In an effort to open up personal loans to younger borrowers and get a more accurate idea of how much a borrower might make in the future, some lenders ask about your level of education. So don’t be surprised if you get questions about your highest degree, where and when you went to school or even your major.

4. How often you move

Lenders may notice how often you change your address when they review your tax returns or credit history. Like changing your phone number too many times, lenders see frequent changes of address as a sign that you aren’t financially stable enough to pay back a loan.

Staying in one place also shows a history of paying your mortgage or rent on time. If you move a lot for work, this might not count against you if that’s clear on your application. But otherwise, multiple address changes could hurt your chances of getting a good rate on a loan.

5. Your spending habits

Young couple talking about their savingsIt’s standard for lenders to ask for bank account information when you apply for a loan — it’s faster and easier to send money directly to your account than mailing or picking it up in person.

But some may also require bank statements to verify that you’re making what you say you’re making. Lenders may also request these documents so they can review your spending habits and determine whether you’re responsible with your money. If your bank account makes you look like an impulsive shopaholic, they might be less likely to trust you with a loan at a favorable rate.

6. Your nest egg

Your income is important, but your saving habits could also affect your loan application. Lenders may consider your savings, retirement accounts and investments when you take out a loan. Looking at your savings tells a lender 2 things: that you have a strong handle on your personal finances and you can probably afford to cover an emergency expense and keep up with your loan repayments.

7. Your work-related licences

Like education, some lenders ask borrowers if they have any professional licences or certificates. There are a couple reasons for this. A licence or certificate puts you in a higher pay grade and makes you eligible for more jobs. It’s also a sign of stability — that you’ve committed to a career.

While not having a licence or certificate might not hurt, especially if there aren’t any in your line of work, having one can boost your application.
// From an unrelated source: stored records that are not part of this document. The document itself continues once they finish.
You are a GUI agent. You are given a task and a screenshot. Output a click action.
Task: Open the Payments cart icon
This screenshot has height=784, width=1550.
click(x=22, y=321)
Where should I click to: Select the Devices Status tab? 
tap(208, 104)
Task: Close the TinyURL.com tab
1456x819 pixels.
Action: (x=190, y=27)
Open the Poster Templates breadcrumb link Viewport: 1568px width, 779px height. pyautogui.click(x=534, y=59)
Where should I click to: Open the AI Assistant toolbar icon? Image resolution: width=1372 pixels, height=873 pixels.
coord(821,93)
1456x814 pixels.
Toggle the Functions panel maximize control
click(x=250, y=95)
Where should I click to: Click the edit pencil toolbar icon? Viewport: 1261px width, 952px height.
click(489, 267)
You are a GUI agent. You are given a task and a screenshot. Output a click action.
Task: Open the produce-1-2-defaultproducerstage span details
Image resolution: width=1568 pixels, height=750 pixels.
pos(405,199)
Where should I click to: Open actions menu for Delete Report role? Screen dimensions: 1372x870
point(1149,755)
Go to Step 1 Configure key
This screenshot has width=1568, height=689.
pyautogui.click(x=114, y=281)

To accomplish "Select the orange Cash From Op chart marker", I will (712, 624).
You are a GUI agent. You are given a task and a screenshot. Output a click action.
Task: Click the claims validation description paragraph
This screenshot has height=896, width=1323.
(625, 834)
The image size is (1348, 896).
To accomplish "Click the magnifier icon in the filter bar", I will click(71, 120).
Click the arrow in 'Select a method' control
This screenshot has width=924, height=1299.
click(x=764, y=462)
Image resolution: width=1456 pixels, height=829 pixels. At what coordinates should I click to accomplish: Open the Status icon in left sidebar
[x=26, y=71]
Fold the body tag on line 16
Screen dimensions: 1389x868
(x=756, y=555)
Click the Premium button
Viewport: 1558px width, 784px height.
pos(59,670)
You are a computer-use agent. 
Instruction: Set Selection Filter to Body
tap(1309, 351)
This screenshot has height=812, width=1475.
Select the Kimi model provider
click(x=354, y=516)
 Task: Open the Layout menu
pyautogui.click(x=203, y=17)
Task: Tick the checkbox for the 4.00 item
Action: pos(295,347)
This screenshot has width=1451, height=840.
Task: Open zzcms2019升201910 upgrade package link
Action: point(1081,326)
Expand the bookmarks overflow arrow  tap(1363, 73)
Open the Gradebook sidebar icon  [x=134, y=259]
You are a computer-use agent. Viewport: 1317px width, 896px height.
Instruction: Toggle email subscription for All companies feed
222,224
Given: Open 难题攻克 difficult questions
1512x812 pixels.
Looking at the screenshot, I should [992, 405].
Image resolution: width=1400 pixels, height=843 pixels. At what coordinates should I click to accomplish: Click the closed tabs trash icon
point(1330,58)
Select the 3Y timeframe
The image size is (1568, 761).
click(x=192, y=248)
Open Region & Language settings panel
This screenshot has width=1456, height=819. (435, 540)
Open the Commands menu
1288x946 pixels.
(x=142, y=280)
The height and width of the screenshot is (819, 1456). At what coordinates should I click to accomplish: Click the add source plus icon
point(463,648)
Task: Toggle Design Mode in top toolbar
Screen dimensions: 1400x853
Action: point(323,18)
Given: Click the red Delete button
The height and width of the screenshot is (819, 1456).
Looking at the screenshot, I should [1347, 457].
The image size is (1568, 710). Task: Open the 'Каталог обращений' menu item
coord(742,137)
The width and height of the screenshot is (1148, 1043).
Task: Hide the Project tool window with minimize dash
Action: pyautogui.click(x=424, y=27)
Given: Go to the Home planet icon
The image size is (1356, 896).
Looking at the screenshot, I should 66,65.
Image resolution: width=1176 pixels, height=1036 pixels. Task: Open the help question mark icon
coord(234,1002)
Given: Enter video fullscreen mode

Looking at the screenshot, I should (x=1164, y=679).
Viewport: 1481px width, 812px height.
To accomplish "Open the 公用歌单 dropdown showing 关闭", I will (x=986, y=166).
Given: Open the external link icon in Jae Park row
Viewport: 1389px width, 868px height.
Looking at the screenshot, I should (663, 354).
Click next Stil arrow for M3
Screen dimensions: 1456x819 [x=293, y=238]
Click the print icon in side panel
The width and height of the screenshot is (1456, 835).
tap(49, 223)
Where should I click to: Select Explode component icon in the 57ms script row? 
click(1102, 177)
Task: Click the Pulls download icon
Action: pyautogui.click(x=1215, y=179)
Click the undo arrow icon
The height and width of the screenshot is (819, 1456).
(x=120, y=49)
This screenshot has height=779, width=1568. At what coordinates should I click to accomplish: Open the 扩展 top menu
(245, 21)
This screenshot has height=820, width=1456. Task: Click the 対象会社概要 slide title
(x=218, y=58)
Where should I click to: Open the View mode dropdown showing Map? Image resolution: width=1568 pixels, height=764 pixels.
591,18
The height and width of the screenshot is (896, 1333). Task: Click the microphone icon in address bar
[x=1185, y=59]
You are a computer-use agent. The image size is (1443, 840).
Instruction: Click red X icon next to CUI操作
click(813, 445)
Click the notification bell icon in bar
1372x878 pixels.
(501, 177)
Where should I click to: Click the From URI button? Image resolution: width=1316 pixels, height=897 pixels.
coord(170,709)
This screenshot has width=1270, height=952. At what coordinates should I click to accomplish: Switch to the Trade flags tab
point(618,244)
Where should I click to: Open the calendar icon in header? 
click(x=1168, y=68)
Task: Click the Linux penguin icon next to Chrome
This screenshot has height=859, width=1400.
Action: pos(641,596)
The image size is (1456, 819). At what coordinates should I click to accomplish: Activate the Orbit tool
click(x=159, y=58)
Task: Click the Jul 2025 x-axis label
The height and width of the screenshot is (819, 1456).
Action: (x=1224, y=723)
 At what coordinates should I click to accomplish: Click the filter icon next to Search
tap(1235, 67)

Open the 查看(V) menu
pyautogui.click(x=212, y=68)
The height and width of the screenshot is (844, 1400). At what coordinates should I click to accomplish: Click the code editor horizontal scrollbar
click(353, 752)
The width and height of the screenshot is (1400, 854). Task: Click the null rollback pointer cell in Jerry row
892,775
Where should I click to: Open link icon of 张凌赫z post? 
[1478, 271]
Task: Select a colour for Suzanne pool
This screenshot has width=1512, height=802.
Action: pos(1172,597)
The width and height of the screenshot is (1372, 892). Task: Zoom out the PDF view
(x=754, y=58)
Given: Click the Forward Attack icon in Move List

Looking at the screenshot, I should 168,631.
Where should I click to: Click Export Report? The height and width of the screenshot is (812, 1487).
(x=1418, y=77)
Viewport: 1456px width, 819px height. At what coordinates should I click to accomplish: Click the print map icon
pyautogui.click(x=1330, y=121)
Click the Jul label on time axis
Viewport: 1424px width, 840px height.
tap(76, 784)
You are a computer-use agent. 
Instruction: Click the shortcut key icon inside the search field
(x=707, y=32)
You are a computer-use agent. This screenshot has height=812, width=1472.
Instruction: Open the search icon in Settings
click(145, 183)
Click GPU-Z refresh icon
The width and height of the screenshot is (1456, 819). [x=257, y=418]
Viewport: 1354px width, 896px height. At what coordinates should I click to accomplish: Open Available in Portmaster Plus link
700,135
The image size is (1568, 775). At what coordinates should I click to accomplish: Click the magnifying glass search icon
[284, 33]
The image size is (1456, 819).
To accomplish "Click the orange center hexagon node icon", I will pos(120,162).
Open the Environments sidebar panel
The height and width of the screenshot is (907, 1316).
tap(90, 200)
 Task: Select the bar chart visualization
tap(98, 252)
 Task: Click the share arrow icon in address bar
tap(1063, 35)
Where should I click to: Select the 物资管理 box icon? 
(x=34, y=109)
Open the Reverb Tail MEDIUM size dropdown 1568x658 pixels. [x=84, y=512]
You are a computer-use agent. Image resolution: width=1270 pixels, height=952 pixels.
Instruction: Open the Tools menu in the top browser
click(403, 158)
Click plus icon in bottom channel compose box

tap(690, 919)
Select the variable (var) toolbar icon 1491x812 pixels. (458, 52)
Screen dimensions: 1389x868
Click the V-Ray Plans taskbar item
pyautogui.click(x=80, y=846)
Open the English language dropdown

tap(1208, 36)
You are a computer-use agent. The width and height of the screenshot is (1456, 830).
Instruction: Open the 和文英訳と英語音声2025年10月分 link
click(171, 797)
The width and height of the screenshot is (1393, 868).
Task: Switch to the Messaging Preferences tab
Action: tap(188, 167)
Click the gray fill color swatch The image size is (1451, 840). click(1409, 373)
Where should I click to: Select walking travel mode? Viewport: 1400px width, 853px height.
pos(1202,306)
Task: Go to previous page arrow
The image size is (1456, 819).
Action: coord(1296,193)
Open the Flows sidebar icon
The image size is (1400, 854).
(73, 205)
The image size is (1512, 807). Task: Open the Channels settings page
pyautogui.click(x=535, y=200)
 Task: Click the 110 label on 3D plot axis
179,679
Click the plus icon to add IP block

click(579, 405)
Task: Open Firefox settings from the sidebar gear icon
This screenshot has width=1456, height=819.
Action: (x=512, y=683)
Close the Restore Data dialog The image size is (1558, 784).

8. If you’ve tied the knot

While not too common, some lenders may want to know if you’re married or single when you apply for a loan. Primarily, your marital status tells lenders if your salary is the only one to consider when you apply for a loan. However, this information is sometimes obtained by asking for your household income instead.

Quick tips to increase your personal loan eligibility

If you’re unsure about your eligibility, consider these tips to help give your personal loan application a boost:

  • Open a chequing account with the lender you’re applying with. If you’re applying with a bank or a credit union and don’t need a loan right away, establishing a banking history with the lender can help you get financing in the future.
  • Lower your debt-to-income ratio. Lenders generally want to see a DTI of less than 40%. You can lower yours by bringing in more money each month and paying down your outstanding balances.
  • Have a steady source of income. Lenders may not want to take the chance of giving you a loan if you’ve been employed for less than three months or if you don’t make the same amount each month. No matter how secure you think your job is, lenders may not see your short employment history that way.

7 reasons you got denied and 7 ways to increase your chances of approval

Bottom line

Remember that no personal loan is ever guaranteed, so use the guide above to ensure you’re giving yourself the best chance of approval by submitting a strong application that meets the criteria for a loan.

Before applying for a loan, be sure to compare your loan options to find the right lender that fits your needs.